Career Advice and Job News

On rejection.

I have the privilege of walking with my clients during some of the highest and lowest moments of their lives.  The “I got the job” client phone call never gets old.  As much as I’d love to tout that every single one of my clients lands their dream job after a few appointments with me, that’s just not a possible reality.  There are inevitable setbacks. Orville Pierson, the author of "The Highly Effective Job Search"  found that the average job seeker is rejected by 24 decision makers before hearing “yes”. 

About three months ago I started working with a client with a 2-year employment gap.  He was extremely motivated to find a meaningful job.  When he had the chance to interview for a “dream” position we were both optimistic.  He made it to the 3rd round.  All he heard during the interview process affirmed that he was the right candidate for the job.

And then—he did not get the job. 

It stung. Big.

If you are entering a job search, you—like my client—have the choice every day. You have the choice to mentally reframe rejection.  You can either take it personally (“they just don’t like me”) or you could think of this rejection as one step closer to hearing a yes.  Maybe they didn’t fill the role?  Maybe the position would not have been the right fit? 
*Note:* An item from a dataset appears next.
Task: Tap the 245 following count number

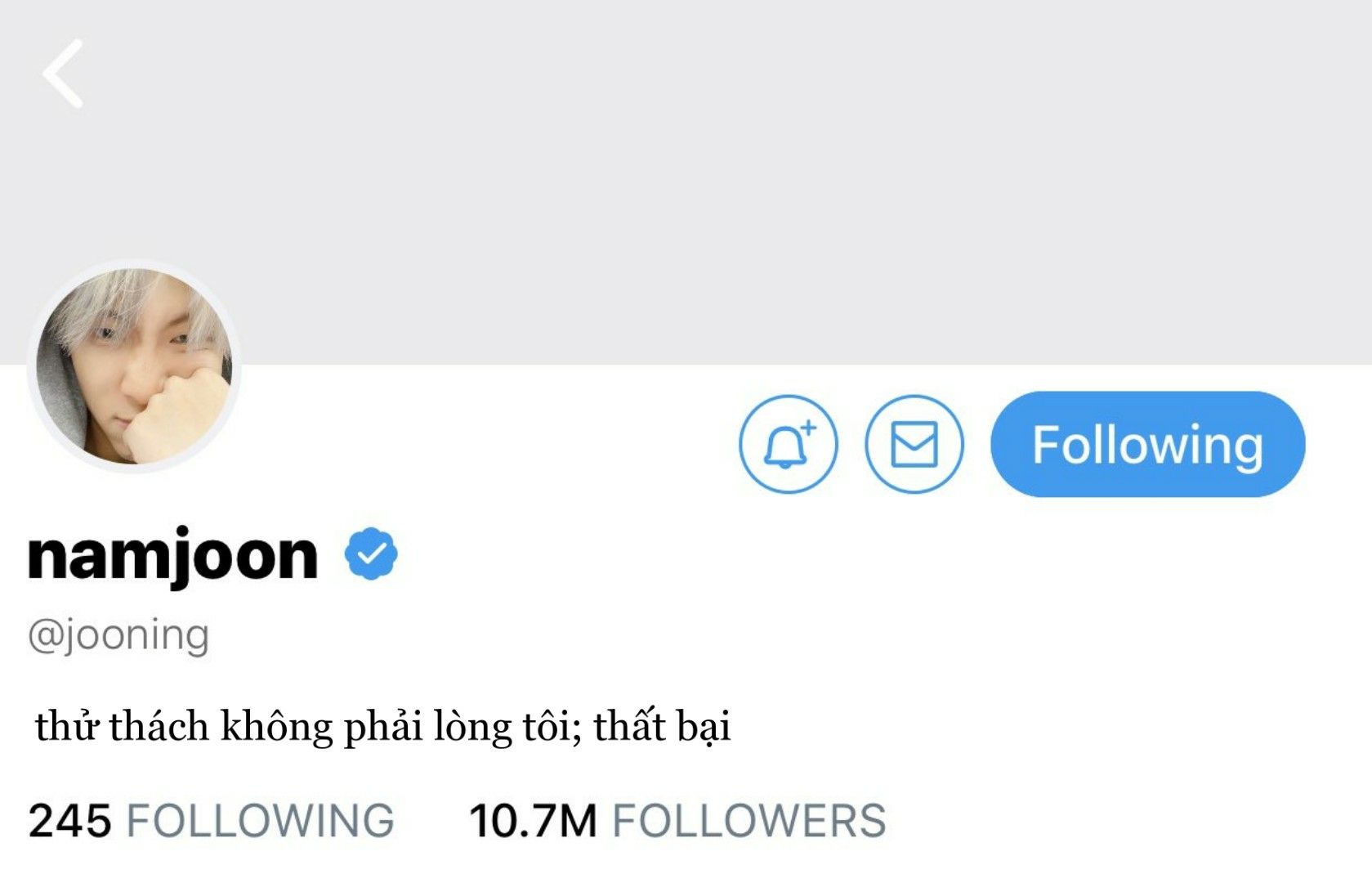Action: (x=69, y=821)
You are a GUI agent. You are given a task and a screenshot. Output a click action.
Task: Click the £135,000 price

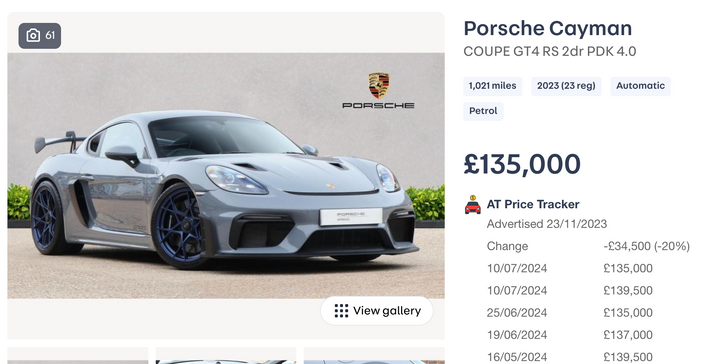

There are also some practical things to do after hearing a “no”:

-        Write a thank you note—and make it influential. Writing a thank you note is something you should do anyways, but writing one after a rejection shows professionalism.  Communicate to the hiring manager that you can step up to the plate if given another chance.  While an influential thank you note may not help you land the job, it will tell the hiring manager that you have class, persistence and resilience: traits that may keep you on the short list for future jobs.

-        Send a connection request to the hiring manager on LinkedIn. This is a great way to maintain long-term contact.

-        Reflect on the feedback you received.  Often, hiring managers send a vague or form rejection to candidates.  Sometimes, hiring managers take the time to personally call the candidate and offer a reason for moving forward with someone else. If you receive any feedback, take some time to process it.  Could you have been more prepared?  Did you try to build rapport or connect with the manager during the interview?  Should you apply again in a year once you have more experience under your belt?

-        Keep on keeping on.  Consider Mr. Pierson’s research.  Was this your first rejection or your twelvth? If you are not satisfied with your track record, consider revising your approach.  Spend time vetting your skills for specific positions.  Tailor your resume and cover letter for each application.  Do some informatonal interviews.

For future job searches, consider Joseph Liu’s approach described in Fast Company, "Stay committed without getting attached".  He considers commitment and attachment linked but two distinct thing.  “Commitment means being dedicated 100% of the time” while  attachment is “when all of my energy is consumed with end results”. He recommends distancing yourself from outcomes and focus instead on the process of reaching them.